Multimodes of Rayleigh wave excited by hurricane Dorian

TL;DR

This study demonstrates that hurricane Dorian's seismic noise can be used to extract high-quality, multimodal Rayleigh wave dispersion curves, enhancing seismic data analysis for Earth's crust and mantle studies.

Contribution

It shows that ambient seismic noise from a hurricane can produce high SNR EGFs with strong directionality, enabling extraction of Rayleigh wave dispersion curves from shorter data segments.

Findings

EGFs exhibit high SNR during hurricane Dorian's passage.

Rayleigh wave multimodal dispersion curves can be extracted from ambient noise.

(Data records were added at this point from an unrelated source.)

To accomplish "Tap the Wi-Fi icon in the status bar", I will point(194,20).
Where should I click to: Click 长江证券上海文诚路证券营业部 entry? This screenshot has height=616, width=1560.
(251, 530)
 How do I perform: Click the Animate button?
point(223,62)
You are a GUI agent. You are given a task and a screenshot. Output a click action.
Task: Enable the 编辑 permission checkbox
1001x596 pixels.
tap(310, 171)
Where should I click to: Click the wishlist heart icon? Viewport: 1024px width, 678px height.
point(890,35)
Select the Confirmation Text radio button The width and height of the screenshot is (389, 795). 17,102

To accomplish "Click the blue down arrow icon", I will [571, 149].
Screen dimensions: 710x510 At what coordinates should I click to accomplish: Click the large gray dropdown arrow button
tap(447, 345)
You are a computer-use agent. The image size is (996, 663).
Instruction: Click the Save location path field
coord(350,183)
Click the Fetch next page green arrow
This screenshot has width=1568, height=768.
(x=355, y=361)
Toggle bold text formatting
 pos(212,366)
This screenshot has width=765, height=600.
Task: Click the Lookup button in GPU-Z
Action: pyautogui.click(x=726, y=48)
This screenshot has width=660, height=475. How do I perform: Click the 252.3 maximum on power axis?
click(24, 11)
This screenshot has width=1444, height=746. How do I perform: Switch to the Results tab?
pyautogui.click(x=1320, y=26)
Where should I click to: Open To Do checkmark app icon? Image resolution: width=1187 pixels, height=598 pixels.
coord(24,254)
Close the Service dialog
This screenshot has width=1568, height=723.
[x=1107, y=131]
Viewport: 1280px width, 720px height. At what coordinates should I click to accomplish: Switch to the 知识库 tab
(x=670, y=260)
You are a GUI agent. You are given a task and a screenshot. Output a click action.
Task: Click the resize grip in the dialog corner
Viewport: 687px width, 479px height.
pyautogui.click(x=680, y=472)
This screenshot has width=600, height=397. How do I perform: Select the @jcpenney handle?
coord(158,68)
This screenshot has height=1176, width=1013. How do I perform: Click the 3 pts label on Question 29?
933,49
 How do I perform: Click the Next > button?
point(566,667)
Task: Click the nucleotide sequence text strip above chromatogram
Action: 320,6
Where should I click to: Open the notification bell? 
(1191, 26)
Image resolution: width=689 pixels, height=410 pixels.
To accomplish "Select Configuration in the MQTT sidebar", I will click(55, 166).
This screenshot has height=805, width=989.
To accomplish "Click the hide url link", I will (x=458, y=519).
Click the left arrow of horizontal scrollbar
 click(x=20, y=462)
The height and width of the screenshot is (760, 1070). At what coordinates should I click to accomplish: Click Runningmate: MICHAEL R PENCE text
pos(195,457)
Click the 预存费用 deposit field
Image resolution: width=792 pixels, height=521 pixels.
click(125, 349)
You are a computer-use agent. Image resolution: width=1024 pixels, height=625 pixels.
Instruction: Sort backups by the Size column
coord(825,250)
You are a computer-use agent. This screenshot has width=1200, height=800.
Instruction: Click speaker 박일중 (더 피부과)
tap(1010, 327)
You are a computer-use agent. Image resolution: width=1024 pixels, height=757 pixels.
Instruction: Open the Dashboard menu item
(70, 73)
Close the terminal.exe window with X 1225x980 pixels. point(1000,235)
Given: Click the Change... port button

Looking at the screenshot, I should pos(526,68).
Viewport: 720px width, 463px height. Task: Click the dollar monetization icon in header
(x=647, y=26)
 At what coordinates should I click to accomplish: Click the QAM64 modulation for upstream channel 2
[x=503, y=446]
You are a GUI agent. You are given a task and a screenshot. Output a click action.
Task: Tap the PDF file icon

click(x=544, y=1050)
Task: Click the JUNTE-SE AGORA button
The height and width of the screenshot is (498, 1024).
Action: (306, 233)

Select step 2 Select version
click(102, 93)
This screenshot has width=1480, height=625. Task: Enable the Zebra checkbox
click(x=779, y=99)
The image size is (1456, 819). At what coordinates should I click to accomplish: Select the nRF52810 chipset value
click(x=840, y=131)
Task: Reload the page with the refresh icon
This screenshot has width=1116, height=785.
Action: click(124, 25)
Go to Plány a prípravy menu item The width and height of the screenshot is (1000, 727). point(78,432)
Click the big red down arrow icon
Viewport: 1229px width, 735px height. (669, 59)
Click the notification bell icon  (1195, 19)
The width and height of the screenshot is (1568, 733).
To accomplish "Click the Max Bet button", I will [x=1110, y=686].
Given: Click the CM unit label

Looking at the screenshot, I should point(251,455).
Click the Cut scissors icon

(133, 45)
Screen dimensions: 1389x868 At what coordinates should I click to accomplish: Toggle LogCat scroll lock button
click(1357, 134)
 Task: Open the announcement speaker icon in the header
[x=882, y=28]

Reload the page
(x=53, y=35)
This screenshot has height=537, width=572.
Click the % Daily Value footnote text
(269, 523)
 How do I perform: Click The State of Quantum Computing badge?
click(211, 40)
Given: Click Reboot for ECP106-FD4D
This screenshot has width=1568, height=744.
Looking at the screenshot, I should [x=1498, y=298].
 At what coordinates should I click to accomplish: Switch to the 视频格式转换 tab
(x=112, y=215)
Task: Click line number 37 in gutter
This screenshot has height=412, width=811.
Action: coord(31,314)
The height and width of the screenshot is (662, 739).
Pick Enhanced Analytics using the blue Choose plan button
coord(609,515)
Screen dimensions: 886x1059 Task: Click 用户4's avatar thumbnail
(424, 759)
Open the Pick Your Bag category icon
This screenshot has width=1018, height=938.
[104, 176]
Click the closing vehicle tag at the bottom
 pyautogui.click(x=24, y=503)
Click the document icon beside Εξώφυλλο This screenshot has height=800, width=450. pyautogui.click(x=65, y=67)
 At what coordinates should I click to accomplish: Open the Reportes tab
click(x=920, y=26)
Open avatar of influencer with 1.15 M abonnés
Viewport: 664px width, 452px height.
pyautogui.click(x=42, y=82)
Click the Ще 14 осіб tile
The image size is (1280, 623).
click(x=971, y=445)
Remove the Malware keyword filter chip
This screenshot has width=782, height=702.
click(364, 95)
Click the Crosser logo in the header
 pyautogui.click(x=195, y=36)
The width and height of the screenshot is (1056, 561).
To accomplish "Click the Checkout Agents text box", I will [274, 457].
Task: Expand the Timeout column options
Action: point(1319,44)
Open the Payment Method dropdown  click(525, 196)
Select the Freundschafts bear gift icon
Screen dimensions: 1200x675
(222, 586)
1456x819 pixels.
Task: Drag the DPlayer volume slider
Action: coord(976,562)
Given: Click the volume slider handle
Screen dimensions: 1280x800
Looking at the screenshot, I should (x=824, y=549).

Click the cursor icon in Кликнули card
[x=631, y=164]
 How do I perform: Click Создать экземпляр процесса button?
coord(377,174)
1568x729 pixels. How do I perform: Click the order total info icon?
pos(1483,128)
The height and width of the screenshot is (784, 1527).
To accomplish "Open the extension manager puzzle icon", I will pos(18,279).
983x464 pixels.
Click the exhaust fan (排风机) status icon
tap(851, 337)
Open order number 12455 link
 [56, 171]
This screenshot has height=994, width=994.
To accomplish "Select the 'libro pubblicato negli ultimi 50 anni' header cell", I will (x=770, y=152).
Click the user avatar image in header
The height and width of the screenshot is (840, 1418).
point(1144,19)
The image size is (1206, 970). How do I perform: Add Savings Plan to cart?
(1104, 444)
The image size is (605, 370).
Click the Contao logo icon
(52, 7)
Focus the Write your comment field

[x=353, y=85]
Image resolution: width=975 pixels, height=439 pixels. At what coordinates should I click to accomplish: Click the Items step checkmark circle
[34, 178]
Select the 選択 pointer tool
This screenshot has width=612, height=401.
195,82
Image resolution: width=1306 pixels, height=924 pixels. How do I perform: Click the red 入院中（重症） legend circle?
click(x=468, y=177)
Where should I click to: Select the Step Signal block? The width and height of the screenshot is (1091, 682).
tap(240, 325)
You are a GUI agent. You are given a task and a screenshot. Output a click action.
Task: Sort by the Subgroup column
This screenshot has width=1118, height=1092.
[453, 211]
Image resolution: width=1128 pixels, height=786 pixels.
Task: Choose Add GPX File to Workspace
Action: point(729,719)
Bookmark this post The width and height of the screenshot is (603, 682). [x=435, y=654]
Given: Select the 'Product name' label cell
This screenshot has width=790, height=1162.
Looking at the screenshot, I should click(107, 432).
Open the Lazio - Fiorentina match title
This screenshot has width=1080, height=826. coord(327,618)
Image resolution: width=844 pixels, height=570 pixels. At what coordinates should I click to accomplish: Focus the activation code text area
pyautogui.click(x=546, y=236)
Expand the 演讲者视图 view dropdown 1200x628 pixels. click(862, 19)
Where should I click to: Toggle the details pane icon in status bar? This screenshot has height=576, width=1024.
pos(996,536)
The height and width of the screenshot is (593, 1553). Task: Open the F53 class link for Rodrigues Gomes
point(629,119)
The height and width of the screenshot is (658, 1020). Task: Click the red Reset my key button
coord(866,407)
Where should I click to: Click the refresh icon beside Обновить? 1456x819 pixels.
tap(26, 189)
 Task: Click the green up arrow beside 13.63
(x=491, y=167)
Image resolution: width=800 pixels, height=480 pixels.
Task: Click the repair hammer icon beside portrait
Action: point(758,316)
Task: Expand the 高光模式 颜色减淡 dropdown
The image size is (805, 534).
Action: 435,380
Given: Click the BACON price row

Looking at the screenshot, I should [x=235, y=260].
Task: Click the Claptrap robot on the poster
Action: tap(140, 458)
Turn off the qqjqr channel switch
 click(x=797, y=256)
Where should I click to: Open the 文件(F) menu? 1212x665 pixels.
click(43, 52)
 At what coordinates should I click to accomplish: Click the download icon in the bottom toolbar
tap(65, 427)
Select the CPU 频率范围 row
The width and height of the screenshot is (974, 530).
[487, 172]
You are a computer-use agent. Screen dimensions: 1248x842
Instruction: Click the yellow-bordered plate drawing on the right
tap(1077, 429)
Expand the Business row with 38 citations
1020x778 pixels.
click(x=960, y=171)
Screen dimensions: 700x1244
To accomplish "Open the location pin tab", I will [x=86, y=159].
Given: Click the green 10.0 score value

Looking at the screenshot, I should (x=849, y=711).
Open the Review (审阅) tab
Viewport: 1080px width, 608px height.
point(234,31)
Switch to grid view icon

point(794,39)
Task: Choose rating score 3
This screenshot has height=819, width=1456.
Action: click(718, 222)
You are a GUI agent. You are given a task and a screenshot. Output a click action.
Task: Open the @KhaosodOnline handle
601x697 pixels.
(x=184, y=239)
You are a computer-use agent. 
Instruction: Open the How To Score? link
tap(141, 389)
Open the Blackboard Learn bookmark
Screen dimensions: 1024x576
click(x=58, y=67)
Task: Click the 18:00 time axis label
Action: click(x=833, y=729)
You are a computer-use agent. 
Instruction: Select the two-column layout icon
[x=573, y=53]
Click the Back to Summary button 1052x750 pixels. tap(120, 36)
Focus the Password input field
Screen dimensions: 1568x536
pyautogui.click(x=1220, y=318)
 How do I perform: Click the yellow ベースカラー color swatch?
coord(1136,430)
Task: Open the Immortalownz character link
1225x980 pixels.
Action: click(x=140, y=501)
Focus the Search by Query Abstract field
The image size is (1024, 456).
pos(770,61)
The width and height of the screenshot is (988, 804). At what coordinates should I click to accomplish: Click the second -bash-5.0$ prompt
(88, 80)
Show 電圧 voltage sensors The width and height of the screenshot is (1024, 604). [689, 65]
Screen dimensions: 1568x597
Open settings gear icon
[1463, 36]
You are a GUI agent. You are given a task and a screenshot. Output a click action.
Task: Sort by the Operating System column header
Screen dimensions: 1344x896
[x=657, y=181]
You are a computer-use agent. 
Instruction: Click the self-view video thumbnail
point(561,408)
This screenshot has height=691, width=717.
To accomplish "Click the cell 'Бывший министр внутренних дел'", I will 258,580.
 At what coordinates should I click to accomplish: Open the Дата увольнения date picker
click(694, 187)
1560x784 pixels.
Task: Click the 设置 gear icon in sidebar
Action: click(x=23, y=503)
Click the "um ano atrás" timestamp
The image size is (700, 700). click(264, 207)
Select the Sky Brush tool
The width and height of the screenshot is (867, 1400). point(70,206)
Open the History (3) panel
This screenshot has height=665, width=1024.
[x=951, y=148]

Seismic noise from hurricanes can extend the data set for Earth's interior studies.

Abstract

Extracting Empirical Green's Functions (EGFs) by cross-correlating ambient seismic noise or coda, considered as an efficient approach of retrieving new response inside the media of two receivers, has been developed well in the past two decades. However, EGFs emerge with high Signal-to-Noise Ratios (SNRs), which needs us to stack a large number of cross-correlations. Here, we retrieve EGFs with high SNRs from ambient seismic noise released by hurricane Dorian moving along the eastern coast of the United States during 3 days in Sept 2019. We systematically analyze the energy sources of seismic noise records with time-frequency analysis and beam-forming. We find that the energy exhibits very strongly when hurricane Dorian progresses along the coast from 4th to 6th Sept. Our results suggest that EGFs exhibit strong directionality and only emerge in the negative part of cross-correlation time functions due to the noise sources of Dorian. We extract clear multimodal dispersion curves of Rayleigh waves from retrieved EGFs. Our results, indeed, reveal that multimodal dispersion curves pf Rayleigh wave could be extracted from ambient seismic noise excited by Dorian for several days or even a single day, which means that we enlarge the seismic data sets for the future work of investigating shear velocity structures of the Earth's crust and upper mantle and understanding our planet more deeply.